### EXERCISE REQUIREMENTS
Every entry needs to be reproduced exactly.

### STUDY MATERIAL
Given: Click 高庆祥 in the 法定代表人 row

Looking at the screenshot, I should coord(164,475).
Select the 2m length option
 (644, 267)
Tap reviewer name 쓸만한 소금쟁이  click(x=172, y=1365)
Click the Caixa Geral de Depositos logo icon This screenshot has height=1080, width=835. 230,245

### RESPONSE BELOW
Given: Click 高庆祥 in the 法定代表人 row

Looking at the screenshot, I should coord(164,475).
Select the 2m length option
 (644, 267)
Tap reviewer name 쓸만한 소금쟁이  click(x=172, y=1365)
Click the Caixa Geral de Depositos logo icon This screenshot has height=1080, width=835. 230,245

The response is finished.